***** Document section *****

5.2 Stratification

What stratification is for

Stratification in clinical trial randomization serves two purposes, and they are often conflated.

The first purpose is balance: ensuring that known prognostic factors are distributed similarly across treatment arms, even in moderately small samples where chance imbalance is a real risk. Without stratification, a trial of 200 patients might randomize 65% of high-risk patients to the control arm by chance, producing a comparison that appears to favor the treatment not because the treatment works but because the treated patients were at lower baseline risk. Stratification prevents this by maintaining separate randomization lists within each stratum, so that each stratum contributes proportionally to both arms.

The second purpose is efficiency: when the primary analysis reflects the stratification—by including the stratification factors as covariates, or by using a stratified test—the residual variance in the comparison is reduced, increasing the power of the primary test. This efficiency gain is real and can be substantial when the stratification factors are strongly prognostic. It is also conditional: the efficiency gain is captured only when the primary analysis accounts for the stratification. A trial that uses stratified randomization but analyzes as if randomization were simple—ignoring the stratification in the analysis—has incurred the operational cost of stratification without capturing its statistical benefit.

Both purposes are served by stratification, but they make different demands on the design. Balance is served by having stratification factors in the randomization. Efficiency is served by reflecting those factors in the analysis. A design that stratifies without analyzing accordingly has achieved one purpose and missed the other.

*****

Aim of the task —
Please state what, according to the section on stratification, the primary analysis must do for the efficiency gain to be captured.

***** Provided records *****

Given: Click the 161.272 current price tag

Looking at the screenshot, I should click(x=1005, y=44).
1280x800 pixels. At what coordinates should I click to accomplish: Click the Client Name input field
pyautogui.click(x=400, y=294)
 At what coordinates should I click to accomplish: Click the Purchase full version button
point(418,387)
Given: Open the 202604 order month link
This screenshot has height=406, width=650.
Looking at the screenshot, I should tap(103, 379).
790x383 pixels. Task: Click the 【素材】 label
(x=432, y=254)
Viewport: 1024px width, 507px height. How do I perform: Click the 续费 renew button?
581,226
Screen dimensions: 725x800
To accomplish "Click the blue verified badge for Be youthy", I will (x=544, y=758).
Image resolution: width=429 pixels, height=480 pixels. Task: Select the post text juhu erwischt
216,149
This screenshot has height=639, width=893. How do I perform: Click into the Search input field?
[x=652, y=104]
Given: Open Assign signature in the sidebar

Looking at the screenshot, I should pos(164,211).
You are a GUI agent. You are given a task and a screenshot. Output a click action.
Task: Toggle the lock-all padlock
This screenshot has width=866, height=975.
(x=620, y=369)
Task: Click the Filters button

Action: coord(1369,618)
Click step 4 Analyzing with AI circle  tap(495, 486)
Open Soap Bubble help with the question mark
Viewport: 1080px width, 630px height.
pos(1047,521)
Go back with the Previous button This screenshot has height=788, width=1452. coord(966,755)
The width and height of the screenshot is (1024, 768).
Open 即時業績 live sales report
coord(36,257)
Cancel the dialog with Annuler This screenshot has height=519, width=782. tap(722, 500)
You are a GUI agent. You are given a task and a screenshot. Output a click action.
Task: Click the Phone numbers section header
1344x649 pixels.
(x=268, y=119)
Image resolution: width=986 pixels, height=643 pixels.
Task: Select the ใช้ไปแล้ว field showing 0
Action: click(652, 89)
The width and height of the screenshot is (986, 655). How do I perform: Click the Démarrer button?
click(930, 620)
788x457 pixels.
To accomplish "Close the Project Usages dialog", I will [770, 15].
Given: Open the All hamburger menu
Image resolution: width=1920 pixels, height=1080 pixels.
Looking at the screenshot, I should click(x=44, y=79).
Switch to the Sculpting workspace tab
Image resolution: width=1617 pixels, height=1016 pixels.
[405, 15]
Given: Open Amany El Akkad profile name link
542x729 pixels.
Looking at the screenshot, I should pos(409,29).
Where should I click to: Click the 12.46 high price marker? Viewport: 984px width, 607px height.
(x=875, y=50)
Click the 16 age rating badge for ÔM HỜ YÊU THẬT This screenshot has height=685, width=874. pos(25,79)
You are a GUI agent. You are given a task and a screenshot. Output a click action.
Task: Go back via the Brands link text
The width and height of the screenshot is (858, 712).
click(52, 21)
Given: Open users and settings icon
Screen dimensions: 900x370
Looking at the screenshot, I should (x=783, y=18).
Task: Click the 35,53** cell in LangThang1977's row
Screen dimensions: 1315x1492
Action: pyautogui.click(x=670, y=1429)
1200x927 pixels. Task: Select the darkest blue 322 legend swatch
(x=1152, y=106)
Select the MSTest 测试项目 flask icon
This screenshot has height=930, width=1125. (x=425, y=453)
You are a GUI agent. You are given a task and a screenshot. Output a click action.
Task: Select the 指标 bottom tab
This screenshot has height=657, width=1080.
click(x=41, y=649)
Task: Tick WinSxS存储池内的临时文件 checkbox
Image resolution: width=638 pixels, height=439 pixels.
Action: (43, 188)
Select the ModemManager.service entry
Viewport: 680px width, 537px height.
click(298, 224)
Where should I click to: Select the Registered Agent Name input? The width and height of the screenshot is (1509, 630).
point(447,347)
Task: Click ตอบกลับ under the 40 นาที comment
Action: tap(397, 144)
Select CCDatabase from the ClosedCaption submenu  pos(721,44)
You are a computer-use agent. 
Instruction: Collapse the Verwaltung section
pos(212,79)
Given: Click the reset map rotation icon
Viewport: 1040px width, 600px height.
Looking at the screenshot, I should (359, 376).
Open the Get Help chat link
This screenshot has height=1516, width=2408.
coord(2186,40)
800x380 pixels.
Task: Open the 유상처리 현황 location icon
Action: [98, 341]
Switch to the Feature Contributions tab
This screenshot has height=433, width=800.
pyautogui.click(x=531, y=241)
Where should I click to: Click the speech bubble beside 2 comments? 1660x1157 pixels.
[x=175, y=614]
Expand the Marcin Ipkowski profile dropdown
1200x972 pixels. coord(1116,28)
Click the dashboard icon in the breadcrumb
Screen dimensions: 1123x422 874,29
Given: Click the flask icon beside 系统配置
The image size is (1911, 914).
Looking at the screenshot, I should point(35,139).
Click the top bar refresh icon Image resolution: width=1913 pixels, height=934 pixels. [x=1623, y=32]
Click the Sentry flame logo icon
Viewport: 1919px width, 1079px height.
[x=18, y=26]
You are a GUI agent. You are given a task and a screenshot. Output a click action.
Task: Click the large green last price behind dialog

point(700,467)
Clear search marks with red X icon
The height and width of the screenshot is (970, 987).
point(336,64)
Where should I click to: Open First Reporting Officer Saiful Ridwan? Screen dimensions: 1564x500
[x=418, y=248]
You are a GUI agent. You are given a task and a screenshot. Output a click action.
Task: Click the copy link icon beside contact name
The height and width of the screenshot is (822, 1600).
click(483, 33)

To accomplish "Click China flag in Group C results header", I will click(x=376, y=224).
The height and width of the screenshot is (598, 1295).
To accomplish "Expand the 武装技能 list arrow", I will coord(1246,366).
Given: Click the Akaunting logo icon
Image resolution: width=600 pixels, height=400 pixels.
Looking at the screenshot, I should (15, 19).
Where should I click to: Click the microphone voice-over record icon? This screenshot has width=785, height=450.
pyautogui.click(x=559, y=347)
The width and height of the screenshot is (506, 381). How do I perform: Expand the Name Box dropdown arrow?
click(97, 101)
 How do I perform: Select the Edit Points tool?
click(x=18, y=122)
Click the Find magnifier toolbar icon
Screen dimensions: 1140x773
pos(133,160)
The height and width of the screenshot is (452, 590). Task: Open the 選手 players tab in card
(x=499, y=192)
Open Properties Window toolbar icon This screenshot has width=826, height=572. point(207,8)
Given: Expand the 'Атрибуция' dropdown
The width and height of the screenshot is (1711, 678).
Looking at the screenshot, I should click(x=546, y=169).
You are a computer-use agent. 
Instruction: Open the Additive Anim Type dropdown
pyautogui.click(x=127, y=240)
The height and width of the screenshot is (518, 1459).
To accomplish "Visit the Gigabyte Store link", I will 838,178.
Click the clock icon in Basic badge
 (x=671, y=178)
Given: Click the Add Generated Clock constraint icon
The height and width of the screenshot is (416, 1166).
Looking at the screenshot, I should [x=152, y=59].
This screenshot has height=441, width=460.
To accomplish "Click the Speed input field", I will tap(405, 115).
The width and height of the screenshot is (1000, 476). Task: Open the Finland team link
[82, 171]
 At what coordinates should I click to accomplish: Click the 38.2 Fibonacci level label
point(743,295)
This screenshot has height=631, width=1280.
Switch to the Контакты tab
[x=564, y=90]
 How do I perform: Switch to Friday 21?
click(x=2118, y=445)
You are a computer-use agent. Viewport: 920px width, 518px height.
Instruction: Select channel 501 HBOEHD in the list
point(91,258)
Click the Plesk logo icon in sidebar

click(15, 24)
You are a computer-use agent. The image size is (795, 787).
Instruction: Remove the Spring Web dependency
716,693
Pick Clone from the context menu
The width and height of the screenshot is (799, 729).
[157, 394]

*****

Written answer —
It must account for the stratification, either by including the stratification factors as covariates or by using a stratified test.